Pour l’instant, c’est 24
e
et ses compagnes
d’utopie qui en font les frais. Les pauvresses sont assiégées en haut des
roseaux. Il faut leur venir en aide. Princesse 103
e
remet leur
tortue-cuirassé à l’eau. Les exploratrices se gorgent d’acide, prêtes à sortir
l’artillerie. À l’arrière, les dytiques se mettent en position, parés pour
diriger la tortue-frégate de guerre vers les roseaux et les nénuphars, terrain
de bataille navale.

Princesse 103
e
dresse ses appendices sensoriels.
Elle voit nettement maintenant leurs adversaires. Les fourmis naines sont
postées sur les grands pétales blancs et roses des nénuphars alentour. La
princesse essaie de les compter. Elles sont au moins une centaine.
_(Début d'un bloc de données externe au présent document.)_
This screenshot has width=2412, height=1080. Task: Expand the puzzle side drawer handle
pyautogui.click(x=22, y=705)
À une contre dix, l’affaire s’annonce délicate. Les dytiques
se mettent en vitesse maximale et foncent. À peine sont-ils en vue des
nénuphars que des abdomens surgissent en frise au-dessus des pétales. Elles
sont bien plus d’une centaine. Une mitraille d’acide formique part en peigne.
Les treize fourmis rousses sont obligées de se calfeutrer au fond de la tortue
blindée pour éviter les tirs mortels.

103
e
ose aventurer sa tête au-dessus de l’abri et
tire. Elle tue une naine mais essuie les jets d’acide d’au moins cinquante
adversaires.

13
e
propose de foncer dans le tas avec le
vaisseau-tortue puis de se répandre sur les nénuphars et de les combattre à la
mandibule. Ainsi les fourmis rousses pourront profiter de l’avantage que leur
donne leur taille. Mais 5
e
lève les antennes, l’air s’est épaissi en
humidité. Elle signale qu’il va pleuvoir.
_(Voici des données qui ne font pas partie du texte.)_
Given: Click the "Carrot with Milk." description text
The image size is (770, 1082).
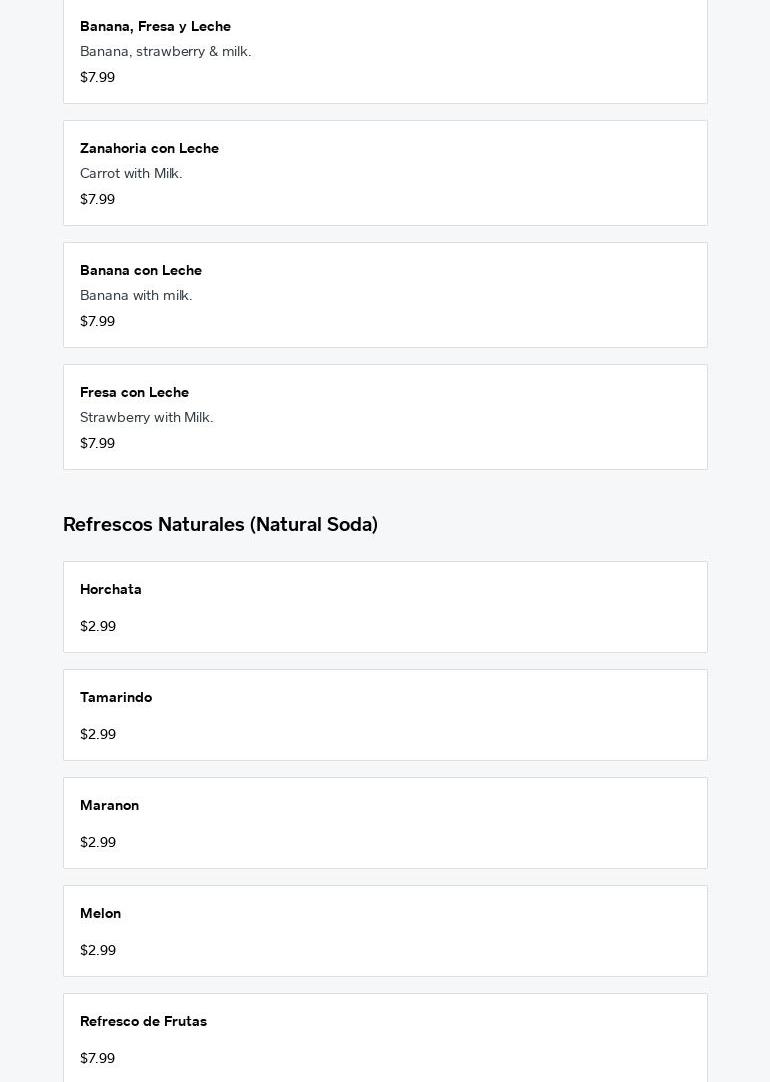Looking at the screenshot, I should coord(131,174).
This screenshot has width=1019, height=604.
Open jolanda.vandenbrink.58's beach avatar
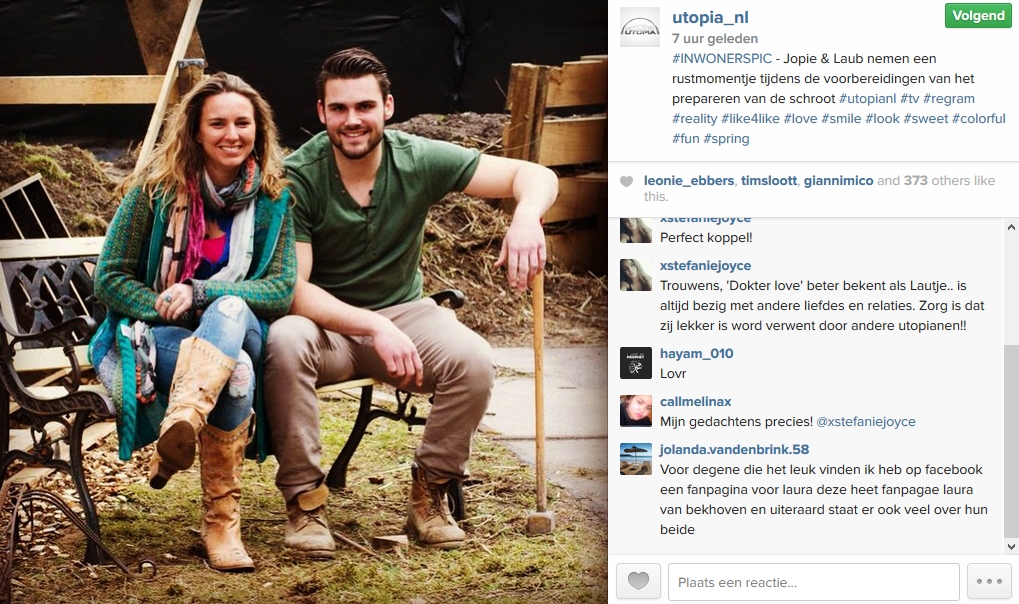636,459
Contre la pluie, nul ne peut lutter.

Les treize fourmis et leur navire font donc demi-tour en
direction de l’île et se cachent dans le corps de l’acacia Cornigera qui, une
nuit encore, leur servira d’abri. Le jeune arbre ne parle pas le langage
phéromonal des insectes mais tout dans l’attitude de ses branches, dans l’odeur
modifiée de sa sève, manifeste sa joie de revoir les fourmis rousses.